At a glance
- Economist Intelligence Unit report says firms with clear long-term goals will advance
- Brokers can leverage technology to improve productivity and competitive advantage
- Report warns that short-termism may increase business risk going forward, especially in current economic climate
In these times of economic uncertainty, fears of overcapacity and the growing threat of disintermediation, many brokerages are being forced to adapt their business models to survive.
However, according to a recent report, businesses that focus primarily on the here and now are more likely to face significant competitive challenges in the long run.
The latest Economist Intelligence Unit research, commissioned by Zurich entitled ‘Adapting in tough times: The growing resilience of UK SMEs’ focuses on the health and wellbeing of small and medium-sized enterprises, and the steps that they are taking to ride out the current economic malaise, the findings can easily be transposed on to the UK’s many insurance brokerages, both large and small.

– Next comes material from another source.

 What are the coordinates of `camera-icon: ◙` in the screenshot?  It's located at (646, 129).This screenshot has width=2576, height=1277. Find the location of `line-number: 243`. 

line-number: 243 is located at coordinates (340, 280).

One of the key takeaways from the study found that those businesses with clear long-term goals, such as improving productivity, had more of an ability to execute tactics that will also strengthen their operational and financial strength for the future.
Therefore, brokers who undertake improvements such as leveraging technology, which enable them to spend more time in front of customers and improving client service, as well as being able to interface more easily with the carriers, are likely to improve productivity in the long run. The second report by the EIU, ‘An expanded network of risk and opportunity’, found that technology adoption is increasingly related to stronger business performance and competitive advantage.
Most brokerages know that to succeed in reaching your destination you need to know where you are going – your long-term goals – and set your path accordingly by way of your short-term goals.
But this strategic approach is being abandoned by many UK businesses as they attempt to ride out the moribund economic conditions.
The report findings suggest that low-performers are more likely to just focus on short-term measures such as cutting or freezing wages, delaying investments and reducing credit to customers.
Low-performers look to be undercutting their own long-term performance, competitive fitness and sustainability by failing to invest and prioritising temporary gains. They are still operating on the short-term, pre-crisis horizons.
The report added: “Broadly, high-performers have elected to continue to invest in the business, potentially securing a long-term future and building competitive advantage – to the detriment of low-performers.”
In every market cycle, there are always winners and losers. However, as the dust begins to settle on this new economic reality, a widening chasm is emerging where low-performers are being left behind with out-dated business models while high-performers storm ahead with increasing competitive advantages and technological know-how.